In each of the records below, substitute "Goal:" for "Given:" and leave everything else as it is.

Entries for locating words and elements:
┌──

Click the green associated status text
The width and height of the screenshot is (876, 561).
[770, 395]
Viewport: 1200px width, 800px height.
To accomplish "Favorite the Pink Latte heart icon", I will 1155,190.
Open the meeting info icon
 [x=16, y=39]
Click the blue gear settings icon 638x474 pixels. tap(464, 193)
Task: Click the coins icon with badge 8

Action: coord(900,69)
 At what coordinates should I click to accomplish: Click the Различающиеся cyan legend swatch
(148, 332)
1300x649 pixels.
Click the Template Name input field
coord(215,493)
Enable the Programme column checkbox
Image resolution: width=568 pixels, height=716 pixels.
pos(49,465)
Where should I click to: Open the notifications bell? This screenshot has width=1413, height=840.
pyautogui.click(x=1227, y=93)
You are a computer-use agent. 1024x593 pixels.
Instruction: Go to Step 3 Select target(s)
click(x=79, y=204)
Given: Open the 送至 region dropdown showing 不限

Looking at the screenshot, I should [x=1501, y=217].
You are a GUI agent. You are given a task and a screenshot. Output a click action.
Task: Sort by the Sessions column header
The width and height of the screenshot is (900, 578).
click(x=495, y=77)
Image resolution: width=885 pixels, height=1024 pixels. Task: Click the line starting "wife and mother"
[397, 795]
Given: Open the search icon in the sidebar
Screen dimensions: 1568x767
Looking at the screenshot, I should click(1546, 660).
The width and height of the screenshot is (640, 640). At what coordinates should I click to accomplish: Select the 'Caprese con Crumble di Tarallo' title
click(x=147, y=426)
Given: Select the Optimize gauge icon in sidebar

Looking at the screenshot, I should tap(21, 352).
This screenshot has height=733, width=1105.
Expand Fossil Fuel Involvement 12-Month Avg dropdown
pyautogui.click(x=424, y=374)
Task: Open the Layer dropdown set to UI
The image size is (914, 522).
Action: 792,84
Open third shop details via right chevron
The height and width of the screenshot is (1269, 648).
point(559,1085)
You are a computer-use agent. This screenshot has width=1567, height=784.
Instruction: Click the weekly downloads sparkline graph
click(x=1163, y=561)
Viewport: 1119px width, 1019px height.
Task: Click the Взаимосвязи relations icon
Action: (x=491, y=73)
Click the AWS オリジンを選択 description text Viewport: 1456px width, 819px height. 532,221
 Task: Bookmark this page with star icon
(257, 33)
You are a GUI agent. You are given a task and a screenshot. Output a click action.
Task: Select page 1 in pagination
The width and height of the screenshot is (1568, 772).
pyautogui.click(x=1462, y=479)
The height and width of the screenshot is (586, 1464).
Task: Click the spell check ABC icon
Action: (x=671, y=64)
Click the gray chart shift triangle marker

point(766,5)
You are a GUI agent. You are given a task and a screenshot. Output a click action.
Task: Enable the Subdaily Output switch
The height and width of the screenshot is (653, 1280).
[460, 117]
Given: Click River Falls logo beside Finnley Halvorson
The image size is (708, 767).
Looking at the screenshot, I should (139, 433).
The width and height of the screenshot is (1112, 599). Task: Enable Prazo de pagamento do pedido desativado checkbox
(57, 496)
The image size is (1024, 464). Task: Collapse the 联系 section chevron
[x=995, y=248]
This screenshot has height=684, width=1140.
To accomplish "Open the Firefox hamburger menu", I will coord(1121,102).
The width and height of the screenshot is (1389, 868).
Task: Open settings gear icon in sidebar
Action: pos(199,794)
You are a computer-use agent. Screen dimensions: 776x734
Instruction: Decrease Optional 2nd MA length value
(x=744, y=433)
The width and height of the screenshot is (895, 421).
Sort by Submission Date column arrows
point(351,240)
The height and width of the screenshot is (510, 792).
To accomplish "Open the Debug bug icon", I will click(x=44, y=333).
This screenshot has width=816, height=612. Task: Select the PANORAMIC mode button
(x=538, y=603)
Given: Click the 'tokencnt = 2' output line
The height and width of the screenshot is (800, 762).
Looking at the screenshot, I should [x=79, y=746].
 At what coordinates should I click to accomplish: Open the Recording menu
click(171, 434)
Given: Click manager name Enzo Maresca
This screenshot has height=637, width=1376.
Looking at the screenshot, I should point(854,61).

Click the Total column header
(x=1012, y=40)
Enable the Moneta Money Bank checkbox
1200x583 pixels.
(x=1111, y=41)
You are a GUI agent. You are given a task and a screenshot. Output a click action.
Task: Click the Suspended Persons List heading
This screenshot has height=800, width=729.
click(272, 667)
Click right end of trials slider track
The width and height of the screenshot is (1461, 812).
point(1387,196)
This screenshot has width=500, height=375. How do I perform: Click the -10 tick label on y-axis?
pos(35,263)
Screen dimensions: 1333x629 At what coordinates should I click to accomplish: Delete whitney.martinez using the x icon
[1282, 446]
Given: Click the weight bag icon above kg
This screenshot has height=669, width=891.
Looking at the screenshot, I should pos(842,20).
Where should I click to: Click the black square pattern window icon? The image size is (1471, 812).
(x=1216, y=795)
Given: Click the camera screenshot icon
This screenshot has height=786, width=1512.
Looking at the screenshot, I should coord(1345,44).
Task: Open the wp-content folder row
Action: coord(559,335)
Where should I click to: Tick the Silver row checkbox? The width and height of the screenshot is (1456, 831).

└──

→ Reply to the task:
Click the green associated status text
The width and height of the screenshot is (876, 561).
[770, 395]
Viewport: 1200px width, 800px height.
To accomplish "Favorite the Pink Latte heart icon", I will 1155,190.
Open the meeting info icon
 [x=16, y=39]
Click the blue gear settings icon 638x474 pixels. tap(464, 193)
Task: Click the coins icon with badge 8

Action: coord(900,69)
 At what coordinates should I click to accomplish: Click the Различающиеся cyan legend swatch
(148, 332)
1300x649 pixels.
Click the Template Name input field
coord(215,493)
Enable the Programme column checkbox
Image resolution: width=568 pixels, height=716 pixels.
pos(49,465)
Where should I click to: Open the notifications bell? This screenshot has width=1413, height=840.
pyautogui.click(x=1227, y=93)
You are a computer-use agent. 1024x593 pixels.
Instruction: Go to Step 3 Select target(s)
click(x=79, y=204)
Goal: Open the 送至 region dropdown showing 不限

Looking at the screenshot, I should [x=1501, y=217].
You are a GUI agent. You are given a task and a screenshot. Output a click action.
Task: Sort by the Sessions column header
The width and height of the screenshot is (900, 578).
click(x=495, y=77)
Image resolution: width=885 pixels, height=1024 pixels. Task: Click the line starting "wife and mother"
[397, 795]
Goal: Open the search icon in the sidebar
Screen dimensions: 1568x767
Looking at the screenshot, I should click(1546, 660).
The width and height of the screenshot is (640, 640). At what coordinates should I click to accomplish: Select the 'Caprese con Crumble di Tarallo' title
click(x=147, y=426)
Goal: Select the Optimize gauge icon in sidebar

Looking at the screenshot, I should tap(21, 352).
This screenshot has height=733, width=1105.
Expand Fossil Fuel Involvement 12-Month Avg dropdown
pyautogui.click(x=424, y=374)
Task: Open the Layer dropdown set to UI
The image size is (914, 522).
Action: 792,84
Open third shop details via right chevron
The height and width of the screenshot is (1269, 648).
point(559,1085)
You are a computer-use agent. This screenshot has width=1567, height=784.
Instruction: Click the weekly downloads sparkline graph
click(x=1163, y=561)
Viewport: 1119px width, 1019px height.
Task: Click the Взаимосвязи relations icon
Action: (x=491, y=73)
Click the AWS オリジンを選択 description text Viewport: 1456px width, 819px height. 532,221
 Task: Bookmark this page with star icon
(257, 33)
You are a GUI agent. You are given a task and a screenshot. Output a click action.
Task: Select page 1 in pagination
The width and height of the screenshot is (1568, 772).
pyautogui.click(x=1462, y=479)
The height and width of the screenshot is (586, 1464).
Task: Click the spell check ABC icon
Action: (x=671, y=64)
Click the gray chart shift triangle marker

point(766,5)
You are a GUI agent. You are given a task and a screenshot. Output a click action.
Task: Enable the Subdaily Output switch
The height and width of the screenshot is (653, 1280).
[460, 117]
Goal: Click River Falls logo beside Finnley Halvorson
The image size is (708, 767).
Looking at the screenshot, I should (139, 433).
The width and height of the screenshot is (1112, 599). Task: Enable Prazo de pagamento do pedido desativado checkbox
(57, 496)
The image size is (1024, 464). Task: Collapse the 联系 section chevron
[x=995, y=248]
This screenshot has height=684, width=1140.
To accomplish "Open the Firefox hamburger menu", I will coord(1121,102).
The width and height of the screenshot is (1389, 868).
Task: Open settings gear icon in sidebar
Action: pos(199,794)
You are a computer-use agent. Screen dimensions: 776x734
Instruction: Decrease Optional 2nd MA length value
(x=744, y=433)
The width and height of the screenshot is (895, 421).
Sort by Submission Date column arrows
point(351,240)
The height and width of the screenshot is (510, 792).
To accomplish "Open the Debug bug icon", I will click(x=44, y=333).
This screenshot has width=816, height=612. Task: Select the PANORAMIC mode button
(x=538, y=603)
Goal: Click the 'tokencnt = 2' output line
The height and width of the screenshot is (800, 762).
Looking at the screenshot, I should [x=79, y=746].
 At what coordinates should I click to accomplish: Open the Recording menu
click(171, 434)
Goal: Click manager name Enzo Maresca
This screenshot has height=637, width=1376.
Looking at the screenshot, I should point(854,61).

Click the Total column header
(x=1012, y=40)
Enable the Moneta Money Bank checkbox
1200x583 pixels.
(x=1111, y=41)
You are a GUI agent. You are given a task and a screenshot. Output a click action.
Task: Click the Suspended Persons List heading
This screenshot has height=800, width=729.
click(272, 667)
Click right end of trials slider track
The width and height of the screenshot is (1461, 812).
point(1387,196)
This screenshot has width=500, height=375. How do I perform: Click the -10 tick label on y-axis?
pos(35,263)
Screen dimensions: 1333x629 At what coordinates should I click to accomplish: Delete whitney.martinez using the x icon
[1282, 446]
Goal: Click the weight bag icon above kg
This screenshot has height=669, width=891.
Looking at the screenshot, I should pos(842,20).
Where should I click to: Click the black square pattern window icon? The image size is (1471, 812).
(x=1216, y=795)
Goal: Click the camera screenshot icon
This screenshot has height=786, width=1512.
Looking at the screenshot, I should coord(1345,44).
Task: Open the wp-content folder row
Action: coord(559,335)
Where should I click to: Tick the Silver row checkbox? The width and height of the screenshot is (1456, 831).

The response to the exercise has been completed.